Trois fois le 27 septembre

27 Septembre 2007 – Aufschwung – Sehr rasch – 6/8. Première semaine. Laissé tomber le Mozart de l’été.  Il faut voir la répartition main droite main gauche mesure un et mesure trois et toutes celles qui reprennent le thème initial. Il faut trouver l’abandon, l’immersion avec la position en face, le ventre à la clef, comme si le ventre reposait sur les cuisses écartées, le tabouret loin du piano pour travailler le porté, la chute du bras, le travail du poids du bras et des notes intermédiaires détachées avec un, deux, trois moins fort. La main gauche, à la régularité aimable, sécurisante, qui sent les influences mais ne se laisse pas détourner. Tout en place simplement avec un tissu régulier de doubles croches. Les mesures soixante et un et suivantes : un animal rampant, mais dans son élément ! ne pas ramper parce qu’on ne peut pas tenir debout ! 

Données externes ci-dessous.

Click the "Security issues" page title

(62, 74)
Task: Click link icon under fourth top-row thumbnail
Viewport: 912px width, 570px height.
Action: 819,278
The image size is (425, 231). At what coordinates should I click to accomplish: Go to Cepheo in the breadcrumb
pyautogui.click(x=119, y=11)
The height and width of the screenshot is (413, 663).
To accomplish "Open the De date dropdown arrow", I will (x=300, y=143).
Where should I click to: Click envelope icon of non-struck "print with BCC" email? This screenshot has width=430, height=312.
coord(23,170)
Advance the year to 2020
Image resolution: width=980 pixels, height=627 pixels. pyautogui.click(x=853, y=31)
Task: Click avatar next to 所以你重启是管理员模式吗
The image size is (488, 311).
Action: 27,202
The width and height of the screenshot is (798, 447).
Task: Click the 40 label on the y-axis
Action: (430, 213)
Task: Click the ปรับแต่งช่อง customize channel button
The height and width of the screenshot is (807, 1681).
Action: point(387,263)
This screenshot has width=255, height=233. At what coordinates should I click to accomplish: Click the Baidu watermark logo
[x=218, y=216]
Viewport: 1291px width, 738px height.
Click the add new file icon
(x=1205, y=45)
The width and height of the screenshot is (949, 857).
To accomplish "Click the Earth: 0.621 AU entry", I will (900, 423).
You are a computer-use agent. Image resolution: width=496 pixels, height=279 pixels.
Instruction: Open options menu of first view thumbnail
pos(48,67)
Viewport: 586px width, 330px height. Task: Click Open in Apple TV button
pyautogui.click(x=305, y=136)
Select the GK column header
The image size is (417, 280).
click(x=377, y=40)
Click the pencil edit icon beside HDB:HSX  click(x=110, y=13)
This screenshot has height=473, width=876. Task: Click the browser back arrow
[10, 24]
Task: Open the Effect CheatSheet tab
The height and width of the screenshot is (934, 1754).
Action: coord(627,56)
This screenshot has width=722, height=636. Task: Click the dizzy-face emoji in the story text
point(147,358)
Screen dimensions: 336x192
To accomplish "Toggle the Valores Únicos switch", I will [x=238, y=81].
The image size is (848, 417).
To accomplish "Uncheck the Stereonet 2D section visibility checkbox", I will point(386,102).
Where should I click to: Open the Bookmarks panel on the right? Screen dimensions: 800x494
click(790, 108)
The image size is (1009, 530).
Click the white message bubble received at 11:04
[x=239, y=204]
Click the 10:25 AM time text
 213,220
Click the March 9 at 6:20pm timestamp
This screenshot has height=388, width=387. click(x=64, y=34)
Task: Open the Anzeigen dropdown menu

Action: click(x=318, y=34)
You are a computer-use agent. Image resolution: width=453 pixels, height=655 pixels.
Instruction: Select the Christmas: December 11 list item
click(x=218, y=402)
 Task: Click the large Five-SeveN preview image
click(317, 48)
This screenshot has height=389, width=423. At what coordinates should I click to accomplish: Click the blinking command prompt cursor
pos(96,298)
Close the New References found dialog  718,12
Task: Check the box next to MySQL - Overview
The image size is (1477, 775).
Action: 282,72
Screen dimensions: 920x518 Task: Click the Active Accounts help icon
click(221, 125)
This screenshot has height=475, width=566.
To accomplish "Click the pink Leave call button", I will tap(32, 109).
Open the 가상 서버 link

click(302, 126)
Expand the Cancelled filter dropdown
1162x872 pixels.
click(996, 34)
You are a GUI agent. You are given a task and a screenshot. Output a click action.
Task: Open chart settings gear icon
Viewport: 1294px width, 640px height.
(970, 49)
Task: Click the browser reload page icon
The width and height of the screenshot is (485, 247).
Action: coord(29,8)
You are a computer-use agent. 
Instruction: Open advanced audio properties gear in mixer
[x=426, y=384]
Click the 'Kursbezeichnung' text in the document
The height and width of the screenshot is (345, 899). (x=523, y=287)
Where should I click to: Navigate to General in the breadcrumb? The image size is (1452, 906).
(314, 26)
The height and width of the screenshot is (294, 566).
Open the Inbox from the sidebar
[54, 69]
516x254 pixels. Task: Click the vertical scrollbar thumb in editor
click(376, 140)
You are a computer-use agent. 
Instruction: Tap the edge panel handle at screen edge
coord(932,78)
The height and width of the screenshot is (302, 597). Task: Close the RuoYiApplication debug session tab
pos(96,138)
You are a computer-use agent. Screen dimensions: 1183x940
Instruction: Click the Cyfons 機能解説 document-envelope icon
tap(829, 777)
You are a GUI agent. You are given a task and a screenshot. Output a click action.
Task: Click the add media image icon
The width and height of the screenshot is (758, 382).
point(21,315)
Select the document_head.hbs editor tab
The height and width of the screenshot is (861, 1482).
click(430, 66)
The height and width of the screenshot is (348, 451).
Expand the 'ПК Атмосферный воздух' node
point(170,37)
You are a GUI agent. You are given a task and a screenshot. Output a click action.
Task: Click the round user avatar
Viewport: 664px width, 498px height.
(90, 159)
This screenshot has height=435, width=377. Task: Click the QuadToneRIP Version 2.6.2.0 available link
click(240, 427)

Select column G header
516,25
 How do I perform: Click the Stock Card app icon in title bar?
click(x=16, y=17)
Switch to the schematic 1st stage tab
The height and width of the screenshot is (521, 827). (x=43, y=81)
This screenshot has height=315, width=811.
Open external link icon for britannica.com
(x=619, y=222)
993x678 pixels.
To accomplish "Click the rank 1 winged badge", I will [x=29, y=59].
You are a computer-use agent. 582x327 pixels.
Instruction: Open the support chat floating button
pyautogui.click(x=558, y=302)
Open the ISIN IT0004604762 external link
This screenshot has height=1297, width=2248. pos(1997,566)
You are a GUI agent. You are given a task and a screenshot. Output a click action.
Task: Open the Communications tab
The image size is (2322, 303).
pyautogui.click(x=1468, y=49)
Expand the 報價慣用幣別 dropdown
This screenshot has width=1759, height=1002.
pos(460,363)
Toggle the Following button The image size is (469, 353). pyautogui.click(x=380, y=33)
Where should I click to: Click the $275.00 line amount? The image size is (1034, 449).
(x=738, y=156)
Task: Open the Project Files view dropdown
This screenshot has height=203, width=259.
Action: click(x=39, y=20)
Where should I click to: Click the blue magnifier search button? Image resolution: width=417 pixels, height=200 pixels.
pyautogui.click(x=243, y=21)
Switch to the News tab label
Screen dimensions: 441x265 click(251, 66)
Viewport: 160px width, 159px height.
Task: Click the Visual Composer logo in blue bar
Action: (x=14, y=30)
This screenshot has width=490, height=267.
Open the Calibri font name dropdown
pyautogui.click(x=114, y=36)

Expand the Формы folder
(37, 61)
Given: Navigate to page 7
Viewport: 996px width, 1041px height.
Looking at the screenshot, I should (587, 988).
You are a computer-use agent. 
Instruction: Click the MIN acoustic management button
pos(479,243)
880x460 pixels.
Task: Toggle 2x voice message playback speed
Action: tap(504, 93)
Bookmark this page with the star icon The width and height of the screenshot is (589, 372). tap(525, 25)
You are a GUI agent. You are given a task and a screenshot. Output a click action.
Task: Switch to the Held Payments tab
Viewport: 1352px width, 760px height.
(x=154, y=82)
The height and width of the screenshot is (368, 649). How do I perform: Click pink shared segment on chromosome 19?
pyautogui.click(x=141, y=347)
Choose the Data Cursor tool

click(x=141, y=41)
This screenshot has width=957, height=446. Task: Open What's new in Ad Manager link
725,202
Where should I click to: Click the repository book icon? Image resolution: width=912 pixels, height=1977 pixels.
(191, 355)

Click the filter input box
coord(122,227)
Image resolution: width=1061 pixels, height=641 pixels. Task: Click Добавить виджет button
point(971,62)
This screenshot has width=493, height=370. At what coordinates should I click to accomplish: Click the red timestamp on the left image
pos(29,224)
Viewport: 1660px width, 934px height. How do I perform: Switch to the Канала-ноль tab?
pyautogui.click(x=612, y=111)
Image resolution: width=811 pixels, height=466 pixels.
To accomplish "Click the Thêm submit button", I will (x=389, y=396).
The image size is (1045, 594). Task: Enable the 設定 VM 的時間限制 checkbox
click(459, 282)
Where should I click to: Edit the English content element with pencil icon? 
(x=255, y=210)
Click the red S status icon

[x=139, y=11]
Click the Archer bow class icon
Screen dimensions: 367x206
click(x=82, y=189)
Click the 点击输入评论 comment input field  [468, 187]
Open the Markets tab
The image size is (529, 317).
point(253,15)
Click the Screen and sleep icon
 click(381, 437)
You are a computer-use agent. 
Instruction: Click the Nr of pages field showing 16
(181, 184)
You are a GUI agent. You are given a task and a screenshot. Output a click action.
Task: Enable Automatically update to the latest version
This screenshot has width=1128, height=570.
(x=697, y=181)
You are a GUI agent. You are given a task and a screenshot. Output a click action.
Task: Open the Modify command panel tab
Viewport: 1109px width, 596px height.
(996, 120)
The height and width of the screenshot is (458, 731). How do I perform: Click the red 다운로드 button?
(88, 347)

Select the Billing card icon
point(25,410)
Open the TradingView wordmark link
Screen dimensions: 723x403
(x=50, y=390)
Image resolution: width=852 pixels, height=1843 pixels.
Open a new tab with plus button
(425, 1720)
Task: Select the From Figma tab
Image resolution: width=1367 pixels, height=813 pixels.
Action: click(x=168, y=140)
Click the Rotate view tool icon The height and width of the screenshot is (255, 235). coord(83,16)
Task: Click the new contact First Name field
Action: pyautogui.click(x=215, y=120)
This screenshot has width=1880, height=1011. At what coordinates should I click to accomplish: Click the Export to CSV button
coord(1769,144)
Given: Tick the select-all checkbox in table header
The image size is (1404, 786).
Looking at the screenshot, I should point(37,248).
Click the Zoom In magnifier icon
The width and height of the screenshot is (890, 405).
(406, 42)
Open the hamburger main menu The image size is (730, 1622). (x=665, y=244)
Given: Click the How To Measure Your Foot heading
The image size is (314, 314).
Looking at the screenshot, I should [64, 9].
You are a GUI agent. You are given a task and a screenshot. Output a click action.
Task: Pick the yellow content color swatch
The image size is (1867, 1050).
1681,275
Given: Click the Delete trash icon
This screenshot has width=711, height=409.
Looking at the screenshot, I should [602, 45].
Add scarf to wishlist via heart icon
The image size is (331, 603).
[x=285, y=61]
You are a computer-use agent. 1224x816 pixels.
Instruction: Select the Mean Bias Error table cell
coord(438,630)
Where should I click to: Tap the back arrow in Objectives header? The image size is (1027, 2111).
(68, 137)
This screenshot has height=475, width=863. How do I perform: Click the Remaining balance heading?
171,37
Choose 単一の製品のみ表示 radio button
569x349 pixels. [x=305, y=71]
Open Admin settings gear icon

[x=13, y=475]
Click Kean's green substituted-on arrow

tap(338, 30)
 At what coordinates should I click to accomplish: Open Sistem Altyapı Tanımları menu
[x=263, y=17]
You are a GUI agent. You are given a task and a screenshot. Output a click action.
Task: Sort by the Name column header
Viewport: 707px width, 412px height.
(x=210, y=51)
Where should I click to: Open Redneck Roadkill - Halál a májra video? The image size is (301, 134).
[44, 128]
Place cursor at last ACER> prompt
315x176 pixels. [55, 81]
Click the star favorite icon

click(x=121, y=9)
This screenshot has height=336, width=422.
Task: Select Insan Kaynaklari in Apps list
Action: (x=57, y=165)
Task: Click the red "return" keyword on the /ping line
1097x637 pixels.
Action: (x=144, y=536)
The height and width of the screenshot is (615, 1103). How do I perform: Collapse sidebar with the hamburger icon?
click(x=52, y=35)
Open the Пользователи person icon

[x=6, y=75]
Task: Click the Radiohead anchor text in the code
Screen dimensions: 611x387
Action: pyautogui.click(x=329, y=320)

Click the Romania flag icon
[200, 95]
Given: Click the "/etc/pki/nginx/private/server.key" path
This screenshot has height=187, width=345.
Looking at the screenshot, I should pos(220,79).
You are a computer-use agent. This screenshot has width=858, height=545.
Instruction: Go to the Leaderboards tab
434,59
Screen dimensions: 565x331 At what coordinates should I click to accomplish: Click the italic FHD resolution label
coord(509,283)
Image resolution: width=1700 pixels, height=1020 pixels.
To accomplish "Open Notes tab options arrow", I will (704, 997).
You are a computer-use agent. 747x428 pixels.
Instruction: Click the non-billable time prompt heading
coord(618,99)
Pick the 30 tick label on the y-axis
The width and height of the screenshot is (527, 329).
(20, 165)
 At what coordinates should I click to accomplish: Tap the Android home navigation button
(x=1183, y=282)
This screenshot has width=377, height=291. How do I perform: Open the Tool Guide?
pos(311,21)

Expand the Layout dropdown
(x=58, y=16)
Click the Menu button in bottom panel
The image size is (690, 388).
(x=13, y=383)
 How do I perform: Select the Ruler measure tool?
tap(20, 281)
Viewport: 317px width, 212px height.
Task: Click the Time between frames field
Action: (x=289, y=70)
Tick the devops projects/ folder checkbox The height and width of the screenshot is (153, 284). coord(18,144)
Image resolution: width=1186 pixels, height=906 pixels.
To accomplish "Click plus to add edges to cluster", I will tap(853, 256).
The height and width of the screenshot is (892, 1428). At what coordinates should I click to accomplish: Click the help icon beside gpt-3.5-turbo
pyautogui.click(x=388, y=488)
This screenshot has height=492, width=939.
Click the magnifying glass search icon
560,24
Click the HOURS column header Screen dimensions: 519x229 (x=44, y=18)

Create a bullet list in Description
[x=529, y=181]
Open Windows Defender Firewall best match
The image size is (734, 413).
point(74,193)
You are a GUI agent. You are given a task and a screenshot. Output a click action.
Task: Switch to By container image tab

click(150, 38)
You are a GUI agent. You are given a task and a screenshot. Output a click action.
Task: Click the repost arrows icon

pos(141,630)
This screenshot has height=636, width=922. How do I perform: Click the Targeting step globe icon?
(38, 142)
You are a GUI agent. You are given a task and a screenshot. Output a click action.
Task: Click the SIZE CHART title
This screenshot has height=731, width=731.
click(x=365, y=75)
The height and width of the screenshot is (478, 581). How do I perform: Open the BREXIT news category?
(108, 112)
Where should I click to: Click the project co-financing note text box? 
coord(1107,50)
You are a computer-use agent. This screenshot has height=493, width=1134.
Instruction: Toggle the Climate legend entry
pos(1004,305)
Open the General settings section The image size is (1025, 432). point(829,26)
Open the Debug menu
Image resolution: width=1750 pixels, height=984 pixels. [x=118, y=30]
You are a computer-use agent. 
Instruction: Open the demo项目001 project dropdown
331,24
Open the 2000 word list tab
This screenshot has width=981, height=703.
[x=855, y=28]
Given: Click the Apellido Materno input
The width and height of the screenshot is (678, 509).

Je relis ces notes, écrites un 27 Septembre, alors qu’elle était encore vivante. Vivante et passionnée, celle qui me prodiguait ces conseils, d’une langue commune à nous deux seules. Sur l’agenda de cette année, ce jour-là, j’ai noté au crayon : antimites à changer. Puis un court texte : Murmures au ras du sommeil. Conversations de genoux sous l’auréole jaune (le mot est mal écrit) de la lampe et d’anciennes. La phrase n’est pas terminée. Ce jour-là j’ai dû boire les trois quart d’un litre d’eau à jeun puis me rendre au service de radiologie pour passer une échographie. J’ai attendu un temps qui m’a paru très long, seule au milieu de gens indifférents qui attendaient eux aussi. Ils ont été appelés un par un, je les ai vu quitter la petite pièce. Ils ne sont pas revenus. D’autres sont arrivés. À un moment je me suis levée pour demander à la secrétaire si on n’avait pas oublié mon examen. Elle m’a répondu que je n’aurais pas dû venir si en avance. Je suis retournée m’asseoir.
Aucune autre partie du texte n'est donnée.